Usage of GART Storage

GART Storage can be used with user-defined data sources.

The workflow of GART is the following steps:

Users can directly input the data as TxnLog to the converter and provide an RGMapping file.

Building

git clone https://github.com/GraphScope/GART.git gart
cd gart

docker image rm gart; docker build -t gart .
docker run -it --name gart0 gart

Input Data Format

Each data change record should be input to the converter in the format of TxnLog.

The sample format of TxnLog is as follows (Debezium style, only necessary information):

{
    "before": null,
    "after": {
        "org_id": "0",
        "org_type": "company",
        "org_name": "Kam_Air",
        "org_url": "http://dbpedia.org/resource/Kam_Air"
    },
    "source": {
        "ts_ms": 1689159703811,
        "db": "ldbc",
        "table": "organisation"
    },
    "op": "c"
}

This sample records the log that inserts a tuple of the organisation table.
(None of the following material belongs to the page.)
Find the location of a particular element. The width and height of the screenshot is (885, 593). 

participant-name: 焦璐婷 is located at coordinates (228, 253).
For delete and update operations, the difference is about the before, after, and op.

For delete operations:

{
    "before": {
        "org_id": "0",
        "org_type": "company",
        "org_name": "Kam_Air",
        "org_url": "http://dbpedia.org/resource/Kam_Air"
    },
    "after": null,
    "source": {
        "ts_ms": 1689159703815,
        "db": "ldbc",
        "table": "organisation"
    },
    "op": "d"
}

For update operations:

{
    "before": {
        "org_id": "0",
        "org_type": "company",
        "org_name": "Kam_Air",
        "org_url": "http://dbpedia.org/resource/Kam_Air"
    },
    "after": {
        "org_id": "0",
        "org_type": "company",
        "org_name": "Peter_Mark",
        "org_url": "http://dbpedia.org/resource/Peter_Mark"
    },
    "source": {
        "ts_ms": 1689159703815,
        "db": "ldbc",
        "table": "organisation"
    },
    "op": "u"
}

RGMapping Format

The sample RGMapping format is in the file rgmapping-ldbc.yaml.
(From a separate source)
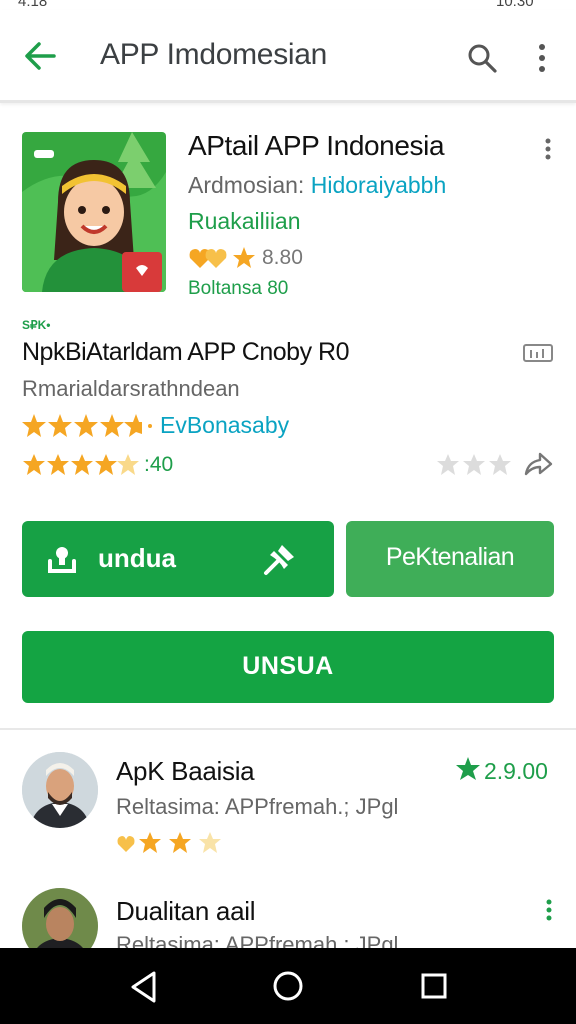 This screenshot has height=1024, width=576. Describe the element at coordinates (258, 806) in the screenshot. I see `reviewer-subtitle: Reltasima: APPfremah.; JPgl` at that location.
The vertex type is defined under vertexMappings.vertex_types as follows, which dedicates the table name (dataSourceName) and the mapping between relational attributes and vertex properties.

- type_name: organisation
    dataSourceName: organisation
    idFieldName: org_id
    mappings:
    - property: org_id
        dataField:
        name: org_id
    - property: org_type
        dataField:
        name: org_type
    - property: org_name
        dataField:
        name: org_name
    - property: org_url
        dataField:
        name: org_url

The edge type is defined under edgeMappings.edge_types as follows, which dedicates the source and destination vertex types (source_vertex, destination_vertex), the relational table name (dataSourceName), the keys to connecting two vertices, and the mapping between relational attributes and edge properties.

- type_pair:
    edge: org_islocationin
    source_vertex: organisation
    destination_vertex: place
    dataSourceName: org_islocationin
    sourceVertexMappings:
    - dataField:
        name: src
    destinationVertexMappings:
    - dataField:
        name: dst
    dataFieldMappings:
    []